(AVAILABLE DATA begins)

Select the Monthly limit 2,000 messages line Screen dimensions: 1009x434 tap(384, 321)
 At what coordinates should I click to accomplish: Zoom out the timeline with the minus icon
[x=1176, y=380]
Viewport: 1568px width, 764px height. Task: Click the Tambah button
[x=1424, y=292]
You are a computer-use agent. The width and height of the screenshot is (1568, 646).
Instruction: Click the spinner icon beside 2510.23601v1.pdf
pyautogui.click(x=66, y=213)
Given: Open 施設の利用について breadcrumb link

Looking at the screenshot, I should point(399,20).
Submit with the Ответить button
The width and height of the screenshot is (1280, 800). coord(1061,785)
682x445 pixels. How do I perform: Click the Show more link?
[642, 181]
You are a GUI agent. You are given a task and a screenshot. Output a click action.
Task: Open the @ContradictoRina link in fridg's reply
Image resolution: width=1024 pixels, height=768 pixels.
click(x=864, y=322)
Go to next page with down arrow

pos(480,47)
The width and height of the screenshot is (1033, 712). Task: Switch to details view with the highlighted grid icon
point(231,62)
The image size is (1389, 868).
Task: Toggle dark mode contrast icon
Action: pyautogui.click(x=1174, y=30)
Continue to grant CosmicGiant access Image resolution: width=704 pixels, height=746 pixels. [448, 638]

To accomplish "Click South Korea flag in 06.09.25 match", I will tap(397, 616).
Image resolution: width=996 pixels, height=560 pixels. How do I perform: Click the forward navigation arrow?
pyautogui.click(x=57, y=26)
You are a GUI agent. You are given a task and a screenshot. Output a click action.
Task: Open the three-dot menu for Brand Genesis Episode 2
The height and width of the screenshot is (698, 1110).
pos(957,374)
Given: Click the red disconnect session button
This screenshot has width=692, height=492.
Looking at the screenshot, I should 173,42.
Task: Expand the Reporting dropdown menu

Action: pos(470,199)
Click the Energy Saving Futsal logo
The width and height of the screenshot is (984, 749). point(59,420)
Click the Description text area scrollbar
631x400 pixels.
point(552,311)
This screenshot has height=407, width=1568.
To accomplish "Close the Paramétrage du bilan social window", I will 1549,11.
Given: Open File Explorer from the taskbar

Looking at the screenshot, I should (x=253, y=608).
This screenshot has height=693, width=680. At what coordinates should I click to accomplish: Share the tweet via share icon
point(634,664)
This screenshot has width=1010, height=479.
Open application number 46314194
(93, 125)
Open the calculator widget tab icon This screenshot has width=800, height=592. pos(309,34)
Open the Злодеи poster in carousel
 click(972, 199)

(AVAILABLE DATA ends)

# WORK ORDER
Take the line above containing "Go to next page with down arrow", the line containing "Continue to grant", and all lines in between, and copy them exactly without anything else.

# ANSWER TO THIS TASK
Go to next page with down arrow

pos(480,47)
The width and height of the screenshot is (1033, 712). Task: Switch to details view with the highlighted grid icon
point(231,62)
The image size is (1389, 868).
Task: Toggle dark mode contrast icon
Action: pyautogui.click(x=1174, y=30)
Continue to grant CosmicGiant access Image resolution: width=704 pixels, height=746 pixels. [448, 638]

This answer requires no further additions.